**Task**
Working from the top of the records below, reproduce each line exactly, ending once you have written the line containing "You are a computer-use agent.".

**Material provided**
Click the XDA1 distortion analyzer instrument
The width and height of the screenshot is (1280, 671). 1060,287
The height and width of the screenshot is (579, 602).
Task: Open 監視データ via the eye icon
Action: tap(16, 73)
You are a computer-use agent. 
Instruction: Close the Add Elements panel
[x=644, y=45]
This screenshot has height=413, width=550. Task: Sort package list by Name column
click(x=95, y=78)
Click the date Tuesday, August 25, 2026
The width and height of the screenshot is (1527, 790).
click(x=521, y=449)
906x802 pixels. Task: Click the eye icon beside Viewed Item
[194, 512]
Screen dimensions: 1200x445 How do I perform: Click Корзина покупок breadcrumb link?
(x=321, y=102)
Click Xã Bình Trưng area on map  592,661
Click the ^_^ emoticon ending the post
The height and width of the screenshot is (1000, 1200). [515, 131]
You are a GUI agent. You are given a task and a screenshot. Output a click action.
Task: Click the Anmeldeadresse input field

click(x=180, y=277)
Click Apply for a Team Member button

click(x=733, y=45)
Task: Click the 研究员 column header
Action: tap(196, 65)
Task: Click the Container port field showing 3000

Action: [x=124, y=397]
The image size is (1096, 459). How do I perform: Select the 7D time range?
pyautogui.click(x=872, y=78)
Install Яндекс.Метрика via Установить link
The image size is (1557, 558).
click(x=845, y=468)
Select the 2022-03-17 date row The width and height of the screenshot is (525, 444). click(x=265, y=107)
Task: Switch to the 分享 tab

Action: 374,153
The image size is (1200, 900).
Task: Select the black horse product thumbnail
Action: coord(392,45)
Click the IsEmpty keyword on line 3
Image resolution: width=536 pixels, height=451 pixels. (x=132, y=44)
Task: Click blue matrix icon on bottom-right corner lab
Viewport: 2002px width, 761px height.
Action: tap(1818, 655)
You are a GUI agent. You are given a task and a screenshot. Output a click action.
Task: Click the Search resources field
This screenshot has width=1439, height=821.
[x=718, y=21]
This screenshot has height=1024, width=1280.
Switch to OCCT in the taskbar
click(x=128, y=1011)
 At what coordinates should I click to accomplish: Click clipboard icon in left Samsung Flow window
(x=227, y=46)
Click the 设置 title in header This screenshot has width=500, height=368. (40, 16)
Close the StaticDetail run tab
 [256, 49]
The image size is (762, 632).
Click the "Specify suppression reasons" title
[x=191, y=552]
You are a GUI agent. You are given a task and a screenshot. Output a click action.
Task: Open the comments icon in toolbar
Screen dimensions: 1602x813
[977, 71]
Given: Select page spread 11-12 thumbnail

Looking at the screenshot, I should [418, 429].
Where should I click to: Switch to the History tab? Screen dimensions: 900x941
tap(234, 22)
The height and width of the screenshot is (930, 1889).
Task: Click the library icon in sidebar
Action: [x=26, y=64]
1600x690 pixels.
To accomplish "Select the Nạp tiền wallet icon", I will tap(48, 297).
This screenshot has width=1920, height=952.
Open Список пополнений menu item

**Solved problem**
Click the XDA1 distortion analyzer instrument
The width and height of the screenshot is (1280, 671). 1060,287
The height and width of the screenshot is (579, 602).
Task: Open 監視データ via the eye icon
Action: tap(16, 73)
You are a computer-use agent. 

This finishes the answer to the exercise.